[Data listing Boundary: Start]

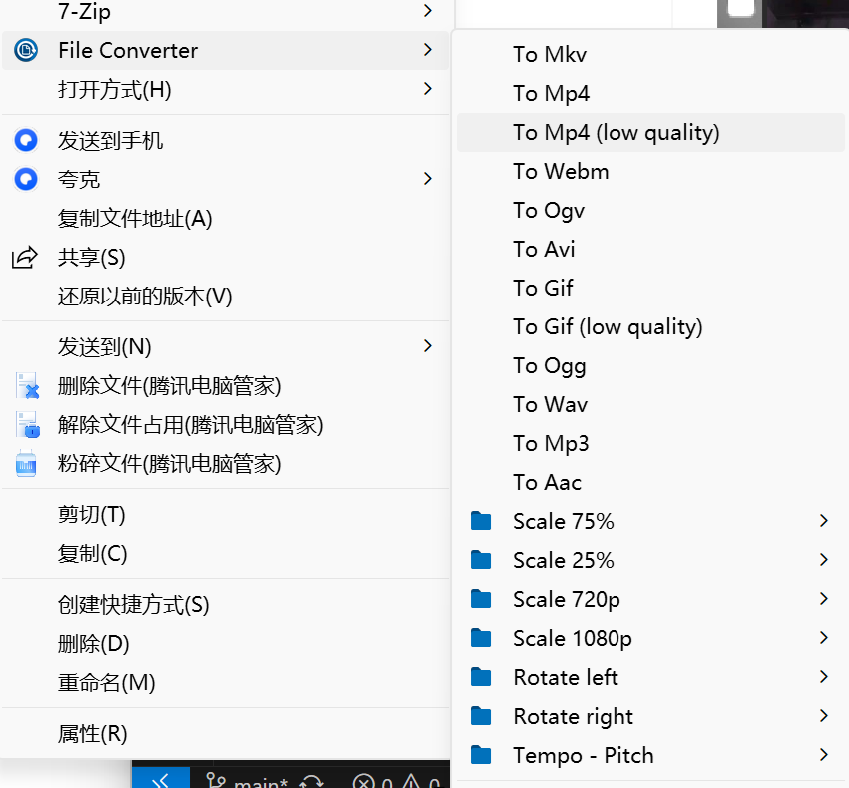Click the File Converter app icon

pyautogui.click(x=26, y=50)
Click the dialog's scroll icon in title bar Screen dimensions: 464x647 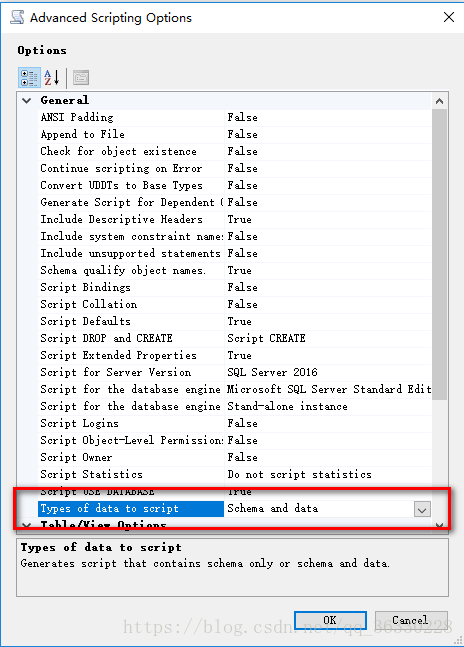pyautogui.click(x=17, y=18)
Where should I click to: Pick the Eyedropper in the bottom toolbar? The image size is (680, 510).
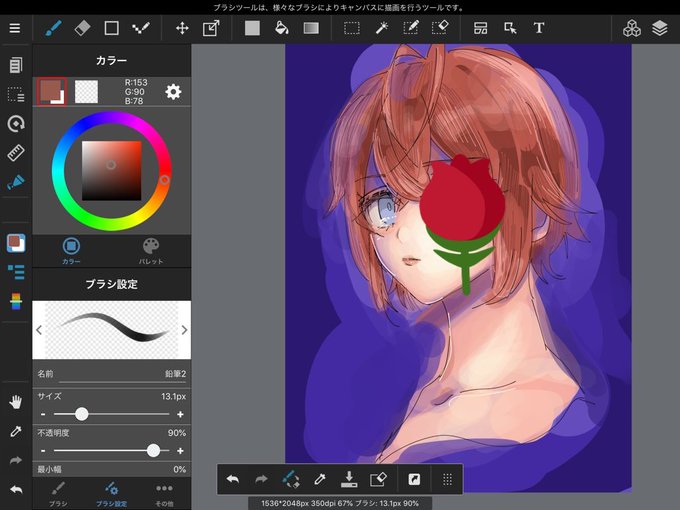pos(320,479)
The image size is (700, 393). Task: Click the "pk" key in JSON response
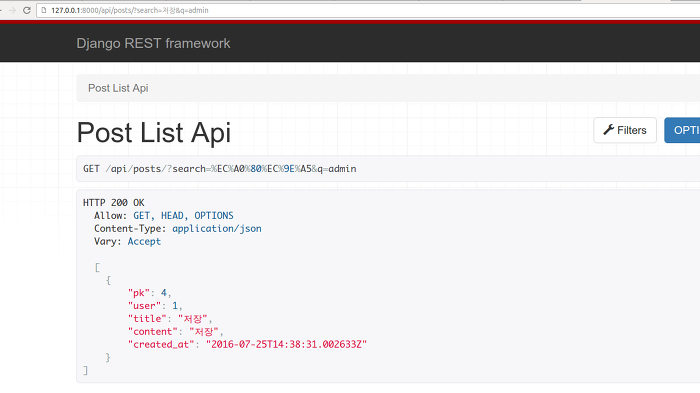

[Data listing Boundary: End]

Required action:
Precisely the lines from the one containing "Where should I" to the end of the data above, both included, should be printed; leave the pictures out.

Response box:
Where should I click to: Pick the Eyedropper in the bottom toolbar? The image size is (680, 510).
pos(320,479)
The image size is (700, 393). Task: Click the "pk" key in JSON response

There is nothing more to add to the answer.